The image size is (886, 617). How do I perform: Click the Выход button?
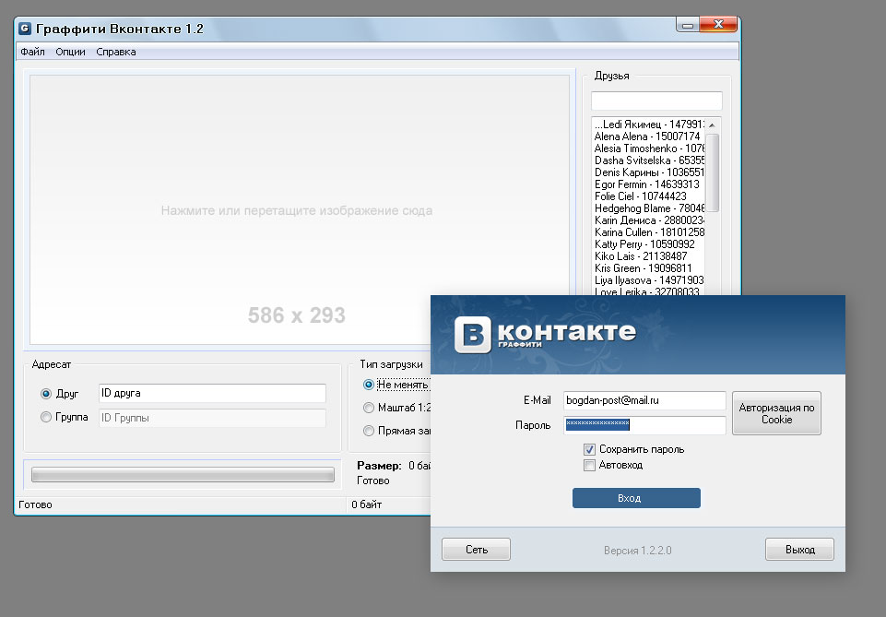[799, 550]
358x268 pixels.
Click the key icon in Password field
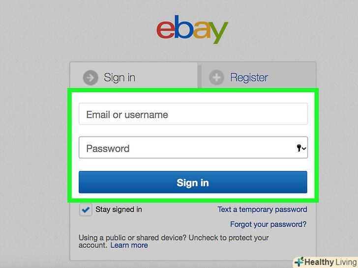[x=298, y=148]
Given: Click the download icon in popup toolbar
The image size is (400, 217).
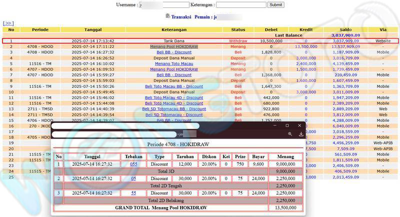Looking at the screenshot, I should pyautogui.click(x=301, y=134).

* * *

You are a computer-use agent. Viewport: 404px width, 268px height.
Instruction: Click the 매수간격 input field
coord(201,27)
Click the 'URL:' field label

● **WHAT IS EXPECTED**
To complete this exercise, transcribe exactly the lines above from the one that holds "The image size is (886, 617)." through the one that holds "Given: Click the". Pictures stay out.

● **SOLUTION TO THE EXERCISE**
The image size is (886, 617). How do I perform: Click the Выход button?
[799, 550]
358x268 pixels.
Click the key icon in Password field
[x=298, y=148]
Given: Click the download icon in popup toolbar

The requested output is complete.